Best Practices for Implementing User Access Reviews (UAR) for Application Owners in the ServiceNow ?

RohitV244459055
Kilo Contributor

we currently handle our periodic User Access Reviews (UARs) through a painful manual process involving spreadsheets. We want to leverage our ServiceNow platform to streamline this entirely.

My goal is to have a process where, as an application owner, I can receive a task in ServiceNow, view a list of all users who have access to my specific application, and then take direct action (i.e., click an "Approve" or "Revoke" button) for each user right from my dashboard or the Service Portal. The results (especially the "Revoke" actions) should then ideally trigger a fulfillment task to our IT support team.

I am looking for guidance on the best way to implement this in ServiceNow, keeping the non-admin (manager/owner) experience as the top priority.

Specifically, I'm wondering:

  1. What is the recommended approach? Is building a custom application on the App Engine the standard way to go, or is this a feature of the ServiceNow GRC: Identity and Access Management module that we should be looking into?

  2. How can we design the end-user experience? What's the best way to present the list of users and their access rights to a manager in the Service Portal? Should it be a custom widget, a list view, or something else?

  3. How can we handle the data import? For applications not integrated with ServiceNow, we would need to kick off the review by uploading a CSV/Excel file of users and their entitlements. How is this typically handled in a UAR process?

  4. What does the fulfillment process look like? After I click "Revoke," what's a good way to automatically generate a task (e.g., a sc_task or incident) assigned to the correct team to carry out the removal of access?

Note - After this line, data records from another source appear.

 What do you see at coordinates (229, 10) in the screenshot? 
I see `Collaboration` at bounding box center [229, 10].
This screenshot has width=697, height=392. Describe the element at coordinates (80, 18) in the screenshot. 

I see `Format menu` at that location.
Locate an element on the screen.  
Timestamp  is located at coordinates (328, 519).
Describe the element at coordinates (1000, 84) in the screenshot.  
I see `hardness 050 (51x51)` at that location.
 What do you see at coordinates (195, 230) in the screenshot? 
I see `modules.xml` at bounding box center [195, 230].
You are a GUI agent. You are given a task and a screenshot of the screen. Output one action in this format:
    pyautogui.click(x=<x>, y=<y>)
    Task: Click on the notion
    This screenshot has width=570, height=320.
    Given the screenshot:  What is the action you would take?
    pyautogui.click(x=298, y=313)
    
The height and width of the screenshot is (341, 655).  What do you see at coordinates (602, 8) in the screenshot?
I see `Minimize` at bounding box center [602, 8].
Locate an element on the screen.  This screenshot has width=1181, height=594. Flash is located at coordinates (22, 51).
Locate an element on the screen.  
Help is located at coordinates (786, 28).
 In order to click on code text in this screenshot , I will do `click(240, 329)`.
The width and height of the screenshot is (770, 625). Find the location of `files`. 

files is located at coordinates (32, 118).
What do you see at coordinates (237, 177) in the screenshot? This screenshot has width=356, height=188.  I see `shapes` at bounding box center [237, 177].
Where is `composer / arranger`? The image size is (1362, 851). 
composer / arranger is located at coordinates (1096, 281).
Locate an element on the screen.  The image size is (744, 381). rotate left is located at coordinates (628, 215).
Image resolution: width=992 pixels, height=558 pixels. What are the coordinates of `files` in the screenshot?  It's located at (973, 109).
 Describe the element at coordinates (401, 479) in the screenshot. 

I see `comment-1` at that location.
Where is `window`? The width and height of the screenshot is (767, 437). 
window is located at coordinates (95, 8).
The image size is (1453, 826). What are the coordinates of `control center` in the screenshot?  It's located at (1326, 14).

I'd be very grateful for any best practices, examples, or high-level steps on how to architect this solution effectively. Our main goal is to make this process simple and intuitive for the business users who have to perform these reviews.

Thanks in advance!

1 REPLY 1

Mark Manders
Mega Patron

If you can ensure you have the related data in the system (I wouldn't just upload the data for this, but really make sure that every user is added when he/she gets access to an application), you can just have your application owners manage this from the portal (no need for backend access). Let them open a catalog item with a list field showing who has access, and select the ones they want to revoke. Your flow can take care of the tickets to revoke that access by the IT team (or even put automation in place).


Please mark any helpful or correct solutions as such. That helps others find their solutions.